Aunque algunos lo duden, la mayoría de los ingleses cree que Carlos será un excelente rey que sucederá dignamente a su madre, pues nadie como él conoce el funcionamiento de la Corona y su historia de vida le ha enseñado a escuchar su corazón y a empatizar con su pueblo. Un ejemplo es el haber aceptado pagar impuestos equivalentes al 50 por ciento de sus rentas. Un gesto que muestra que el príncipe de Gales sabe vivir a la altura de los tiempos y que también entiende lo que hay que darle al pueblo. Además, desde hace mucho tiempo siempre se ha interesado por mantener correspondencia con los ministros y estar al tanto del estado de la nación.
Después de los avatares familiares y políticos a los que ha sobrevivido a lo largo de casi mil años, es muy probable que la monarquía inglesa esté destinada a perdurar, por más que la popularidad de Carlos jamás igualará la de su madre. Aunque su reinado será corto comparado con el de su madre, el príncipe de Gales es consciente de que hoy en día se ha perdido mucho de la esencia británica, y que Gran Bretaña ya no es vista como una isla. Un tren une Londres con París en solo dos horas y media, por lo que la mayoría de los británicos ya no dirigen sus miradas hacia altamar, sino a la Europa vecina. Y esto a pesar del Brexit, esa maniobra orquestada por los fake news, y con la que millones de ingleses no están de acuerdo, pues muchos vacacionan en el continente y lo consideran parte de su vida.

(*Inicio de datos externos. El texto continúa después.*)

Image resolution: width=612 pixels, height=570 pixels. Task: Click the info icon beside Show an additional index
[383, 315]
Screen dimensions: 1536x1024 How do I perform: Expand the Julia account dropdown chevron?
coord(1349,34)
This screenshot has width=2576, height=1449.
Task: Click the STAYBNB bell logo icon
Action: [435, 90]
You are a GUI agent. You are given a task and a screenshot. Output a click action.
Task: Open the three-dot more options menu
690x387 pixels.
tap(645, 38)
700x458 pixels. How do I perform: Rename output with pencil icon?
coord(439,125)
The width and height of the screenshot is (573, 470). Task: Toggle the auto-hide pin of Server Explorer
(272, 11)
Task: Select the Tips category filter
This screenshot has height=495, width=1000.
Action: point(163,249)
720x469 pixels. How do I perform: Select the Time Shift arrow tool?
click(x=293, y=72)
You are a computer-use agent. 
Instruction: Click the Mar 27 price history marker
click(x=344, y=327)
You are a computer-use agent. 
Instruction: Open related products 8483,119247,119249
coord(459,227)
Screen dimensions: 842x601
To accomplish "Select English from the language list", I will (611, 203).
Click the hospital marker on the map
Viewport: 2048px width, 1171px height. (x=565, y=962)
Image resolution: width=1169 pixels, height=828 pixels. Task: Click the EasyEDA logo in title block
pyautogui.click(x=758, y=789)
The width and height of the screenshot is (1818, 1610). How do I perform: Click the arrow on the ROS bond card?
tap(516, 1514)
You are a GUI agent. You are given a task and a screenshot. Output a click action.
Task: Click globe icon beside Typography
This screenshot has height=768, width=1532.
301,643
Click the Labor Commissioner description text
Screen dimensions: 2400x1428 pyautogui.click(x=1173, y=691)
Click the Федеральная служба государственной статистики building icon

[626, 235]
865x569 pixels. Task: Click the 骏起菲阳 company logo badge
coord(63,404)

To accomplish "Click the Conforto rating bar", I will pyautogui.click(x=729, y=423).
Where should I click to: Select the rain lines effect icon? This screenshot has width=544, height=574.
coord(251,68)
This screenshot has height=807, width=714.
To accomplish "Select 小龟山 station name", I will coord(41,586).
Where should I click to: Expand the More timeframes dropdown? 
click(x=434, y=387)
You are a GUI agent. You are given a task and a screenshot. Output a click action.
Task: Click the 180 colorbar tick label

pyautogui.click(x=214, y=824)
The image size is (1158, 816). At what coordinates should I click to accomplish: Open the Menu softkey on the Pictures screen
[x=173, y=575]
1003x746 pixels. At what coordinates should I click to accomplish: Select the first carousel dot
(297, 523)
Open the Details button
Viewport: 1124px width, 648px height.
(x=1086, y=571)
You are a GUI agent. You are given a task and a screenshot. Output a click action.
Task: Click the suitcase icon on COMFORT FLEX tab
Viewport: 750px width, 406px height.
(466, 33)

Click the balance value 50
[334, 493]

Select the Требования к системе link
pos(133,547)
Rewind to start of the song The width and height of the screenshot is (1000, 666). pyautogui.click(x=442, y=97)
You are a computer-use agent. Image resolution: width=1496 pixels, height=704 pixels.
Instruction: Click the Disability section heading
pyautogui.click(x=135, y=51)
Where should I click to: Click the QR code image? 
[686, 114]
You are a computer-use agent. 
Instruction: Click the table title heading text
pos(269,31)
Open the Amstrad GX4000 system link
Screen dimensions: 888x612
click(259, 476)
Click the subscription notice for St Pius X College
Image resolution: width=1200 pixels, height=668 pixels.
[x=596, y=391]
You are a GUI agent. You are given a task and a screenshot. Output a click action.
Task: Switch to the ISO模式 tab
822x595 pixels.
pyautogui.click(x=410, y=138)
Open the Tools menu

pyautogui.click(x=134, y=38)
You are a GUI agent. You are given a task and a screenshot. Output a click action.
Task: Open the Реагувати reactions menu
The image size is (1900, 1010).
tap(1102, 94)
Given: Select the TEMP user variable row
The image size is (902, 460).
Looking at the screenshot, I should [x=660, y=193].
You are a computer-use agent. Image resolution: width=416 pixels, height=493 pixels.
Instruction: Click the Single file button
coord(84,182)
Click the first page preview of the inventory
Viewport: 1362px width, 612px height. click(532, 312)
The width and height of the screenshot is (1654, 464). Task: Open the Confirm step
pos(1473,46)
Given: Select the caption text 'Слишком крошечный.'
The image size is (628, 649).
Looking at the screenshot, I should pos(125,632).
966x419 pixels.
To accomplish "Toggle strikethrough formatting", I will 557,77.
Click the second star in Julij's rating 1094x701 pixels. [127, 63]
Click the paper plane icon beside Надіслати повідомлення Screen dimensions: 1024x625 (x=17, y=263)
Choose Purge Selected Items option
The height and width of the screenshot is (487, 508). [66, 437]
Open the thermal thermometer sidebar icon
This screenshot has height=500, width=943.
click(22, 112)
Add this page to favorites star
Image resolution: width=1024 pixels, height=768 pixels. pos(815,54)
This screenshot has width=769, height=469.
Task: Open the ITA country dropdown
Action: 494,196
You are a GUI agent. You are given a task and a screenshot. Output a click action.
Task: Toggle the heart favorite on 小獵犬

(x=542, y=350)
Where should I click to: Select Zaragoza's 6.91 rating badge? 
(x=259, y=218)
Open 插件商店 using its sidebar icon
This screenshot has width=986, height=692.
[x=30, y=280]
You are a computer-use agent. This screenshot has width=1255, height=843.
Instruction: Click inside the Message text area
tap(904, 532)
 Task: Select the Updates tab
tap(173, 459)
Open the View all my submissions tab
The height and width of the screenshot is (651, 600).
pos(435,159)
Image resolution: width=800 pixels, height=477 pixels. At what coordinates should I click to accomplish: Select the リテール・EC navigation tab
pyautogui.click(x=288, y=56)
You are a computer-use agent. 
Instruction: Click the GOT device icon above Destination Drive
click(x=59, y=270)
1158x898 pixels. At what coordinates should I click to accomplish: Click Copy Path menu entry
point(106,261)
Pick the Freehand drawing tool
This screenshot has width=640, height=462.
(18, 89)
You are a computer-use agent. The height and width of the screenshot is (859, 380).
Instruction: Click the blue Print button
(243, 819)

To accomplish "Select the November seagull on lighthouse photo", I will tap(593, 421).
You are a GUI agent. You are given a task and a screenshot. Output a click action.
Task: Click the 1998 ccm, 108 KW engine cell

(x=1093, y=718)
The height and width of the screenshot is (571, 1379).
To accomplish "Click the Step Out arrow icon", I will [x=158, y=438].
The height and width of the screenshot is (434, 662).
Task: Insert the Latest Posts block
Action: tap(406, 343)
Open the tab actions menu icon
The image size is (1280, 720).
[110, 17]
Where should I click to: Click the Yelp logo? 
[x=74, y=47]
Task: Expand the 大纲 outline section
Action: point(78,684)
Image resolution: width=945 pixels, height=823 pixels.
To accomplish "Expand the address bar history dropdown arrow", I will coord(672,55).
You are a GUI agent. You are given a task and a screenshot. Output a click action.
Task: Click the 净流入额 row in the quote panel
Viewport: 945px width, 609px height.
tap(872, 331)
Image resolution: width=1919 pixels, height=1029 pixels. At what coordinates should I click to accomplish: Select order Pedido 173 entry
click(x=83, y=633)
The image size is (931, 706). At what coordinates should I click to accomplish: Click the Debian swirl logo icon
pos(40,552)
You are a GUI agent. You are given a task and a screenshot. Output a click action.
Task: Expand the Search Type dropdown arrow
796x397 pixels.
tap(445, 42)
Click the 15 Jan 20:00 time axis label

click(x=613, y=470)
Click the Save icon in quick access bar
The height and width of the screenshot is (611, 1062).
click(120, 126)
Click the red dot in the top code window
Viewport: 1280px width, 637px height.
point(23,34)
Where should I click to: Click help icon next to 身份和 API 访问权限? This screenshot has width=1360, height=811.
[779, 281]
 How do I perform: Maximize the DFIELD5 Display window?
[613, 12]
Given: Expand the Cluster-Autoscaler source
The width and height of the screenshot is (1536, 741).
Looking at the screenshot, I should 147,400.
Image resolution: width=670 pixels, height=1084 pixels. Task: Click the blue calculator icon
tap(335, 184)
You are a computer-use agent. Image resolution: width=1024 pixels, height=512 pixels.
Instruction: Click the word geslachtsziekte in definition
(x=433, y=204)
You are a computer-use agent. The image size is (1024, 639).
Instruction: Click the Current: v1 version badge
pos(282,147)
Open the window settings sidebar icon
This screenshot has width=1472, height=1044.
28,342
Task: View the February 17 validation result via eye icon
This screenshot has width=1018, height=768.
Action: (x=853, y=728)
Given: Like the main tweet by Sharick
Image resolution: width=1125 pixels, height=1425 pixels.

La reacción de la Reina, retirándole al príncipe Andrés, su hijo predilecto, todos sus privilegios después del escándalo Epstein deja muy en claro que cuando es necesario ella sabe demostrar que no forma parte de una institución arcaica. El duque de York tendrá que enfrentar como un civil el proceso que la estadounidense Virginia Giuffre abrió en su contra alegando que fue abusada sexualmente por Andrés cuando tenía 17 años, mientras Jeffrey Epstein la traficaba. Muchos ingleses aún piensan que la monarquía es una institución necesaria, la única que permite preservar la estabilidad social y una forma de vida específicamente “británica”. Es muy probable que cuando Carlos llegue al trono implementará varias reformas dentro del funcionamiento de la familia real y modernizará una institución cuya continuidad parece bien asegurada. Por lo pronto, Isabel II puede estar segura de que pasará a los anales de la Historia como una de las mejores monarcas de la historia de su país. Porque nadie como ella ha sabido usar concienzudamente esos poderes y privilegios de una manesa sensata e inteligente.